BN: Any tips for surviving the 'flash drought?'
LV: Tip number one: Use flash only where you need it. And not just during the 'flash drought.' Move away from the idea of going all-in on flash. Instead, IT teams should come together to collaborate and determine the best ways their storage systems can storage and manage data.
It's also important to adjust data needs accordingly -- but be careful, because scaling and moving data in and out of flash environments can be extremely difficult and time-consuming.
Did I mention to only use flash where you need it?
BN: When is flash really needed and when isn't it?
LV: According to analyst firm Storage Swiss, "Active data typically consumes 10 percent or less of the available capacity in the environment. That means that 90 percent of an organization's data should be on something other than flash, shortage or not." Active data comes from many sources. Mission critical applications: finance, operations, digital media, etc.
BN: How will the future of data storage be influenced by flash or flash-heavy hybrid? How will flash and cloud storage play together?
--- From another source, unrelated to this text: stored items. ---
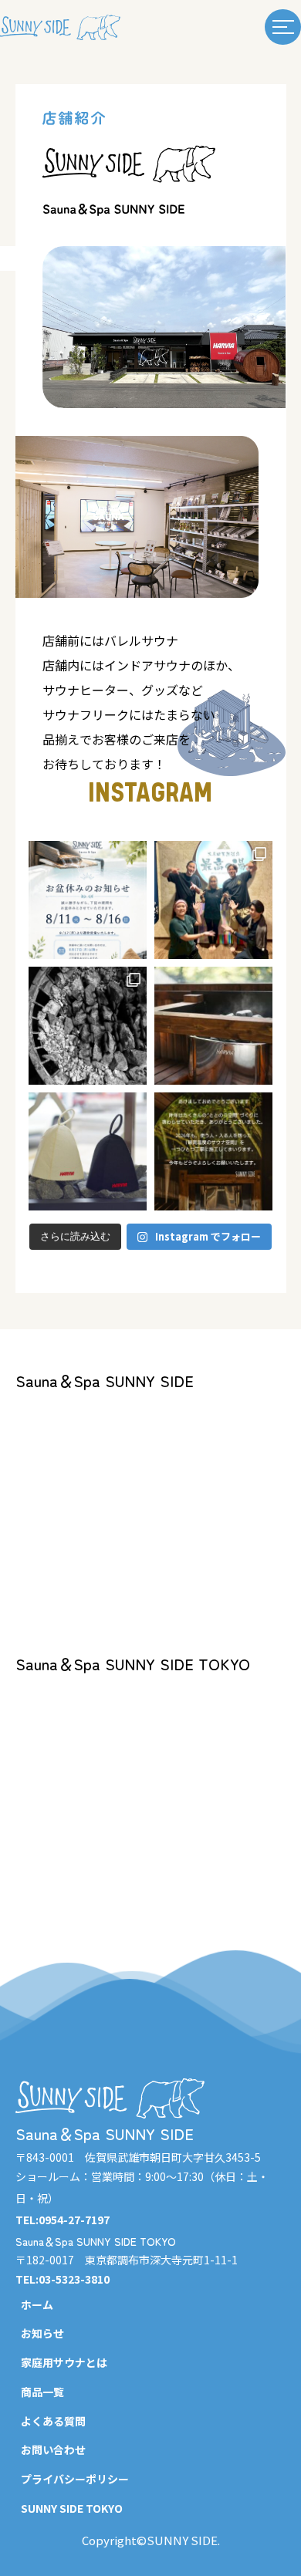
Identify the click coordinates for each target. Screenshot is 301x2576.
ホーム (37, 2304)
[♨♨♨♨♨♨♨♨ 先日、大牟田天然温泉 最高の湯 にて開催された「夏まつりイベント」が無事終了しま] (213, 900)
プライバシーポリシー (75, 2479)
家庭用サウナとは (64, 2362)
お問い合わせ (53, 2449)
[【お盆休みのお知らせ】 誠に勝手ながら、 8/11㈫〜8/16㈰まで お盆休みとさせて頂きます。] (88, 900)
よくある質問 (53, 2421)
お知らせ (42, 2333)
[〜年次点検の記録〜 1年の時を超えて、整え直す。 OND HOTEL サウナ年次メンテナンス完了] (88, 1026)
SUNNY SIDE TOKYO (72, 2508)
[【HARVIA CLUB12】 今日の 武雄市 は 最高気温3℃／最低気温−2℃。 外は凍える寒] (213, 1026)
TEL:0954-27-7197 (62, 2219)
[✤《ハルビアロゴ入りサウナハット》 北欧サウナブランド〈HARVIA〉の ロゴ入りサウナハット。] (88, 1151)
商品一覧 (42, 2391)
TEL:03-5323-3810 (62, 2279)
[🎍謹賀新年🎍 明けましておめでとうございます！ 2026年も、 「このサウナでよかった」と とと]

LV: It seems like everyone's moving off-premises, but latency across long distances will always be a problem. That's why we’re seeing more of a relationship between flash and cloud storage, especially. There is a transformation happening to hybrid flash on-premises combined with a variety of different storage architectures in the cloud.
For that other 90 percent of data that shouldn’t be on flash, enterprises should consider keeping their hot and warm data at the edge of their applications. A concept growing wildly in popularity, the edge allows enterprises to bring the cloud and on-premises together, so applications can maintain performance, leverage the elasticity and economics of the cloud, and keep costs down.